その庭園にて

月野志麻

第1話


 十年も前の話だ。断片的な記憶の中に、その人は今も残っている。


 古城のようなパーゴラドームの中にある白いベンチ。小さな鼻歌が聴こえてきて横を振り向いた。肩よりも少し長い髪を風に揺らして、彼女は気持ち良さそうに何かを口ずさんでいる。


 生まれも育ちも違う。彼女も僕も、互いの言葉が分からなかった。何かを話そうと頭に浮かぶ言葉は、掛ける勇気がなくて何度も飲み込んだ。僕と二人でこの子は気まずくないだろうか、と僕自身がその気まずさに押し潰されてしまいそうだったから、彼女の鼻歌に心がホッと軽くなった。
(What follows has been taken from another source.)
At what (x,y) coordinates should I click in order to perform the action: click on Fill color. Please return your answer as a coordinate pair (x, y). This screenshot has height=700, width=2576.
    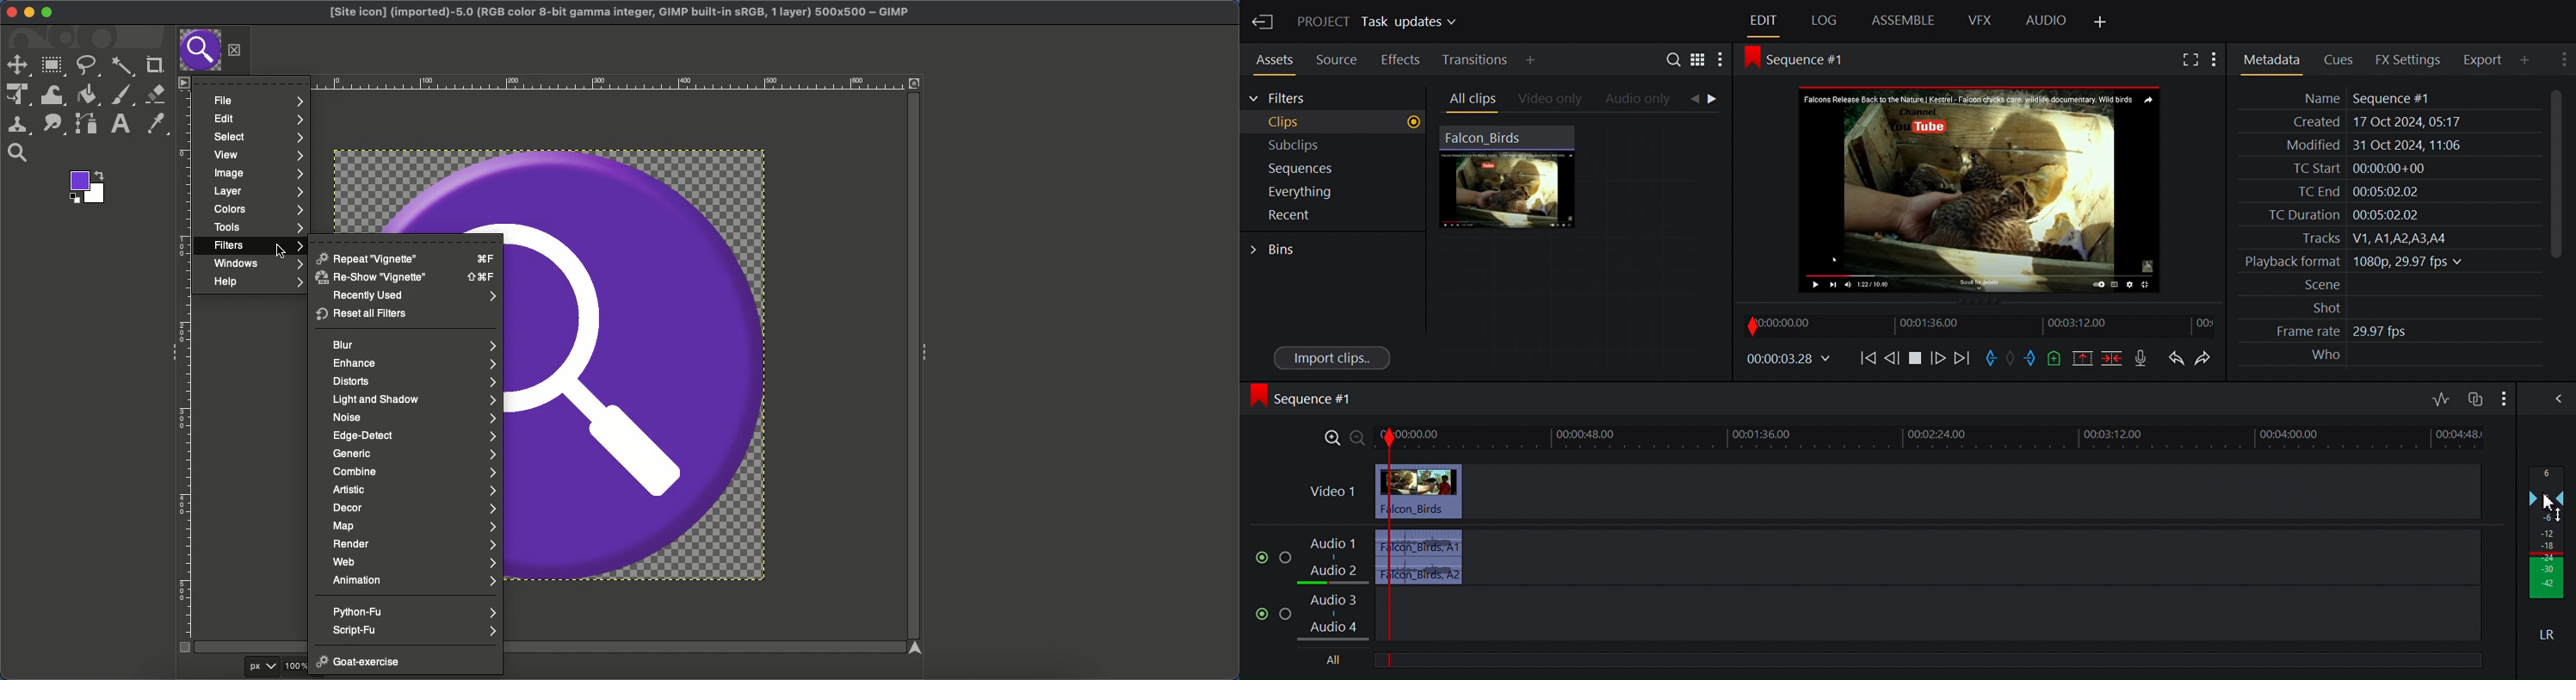
    Looking at the image, I should click on (88, 95).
 頬を撫でる風に身を任せる。深くベンチに腰を掛け直して、彼女の歌声に耳を澄ませた。悲しい歌なのか、楽しい歌なのか、それさえも分からなかったけれど、この初夏の日によく似合うメロディだった。


 ふと彼女の歌声が止まる。白い指が伸びるのを目で追えば、黄色い蝶が一度彼女の指先に留まって、また飛んで行った。


 「行っちゃった」


 肩を竦めて、そう言って笑う顔は、とても残念そうだった。唯一聞き取れた言葉を頭の中で繰り返してみる。時折吹く風に流されながら、蝶が飛んでいく。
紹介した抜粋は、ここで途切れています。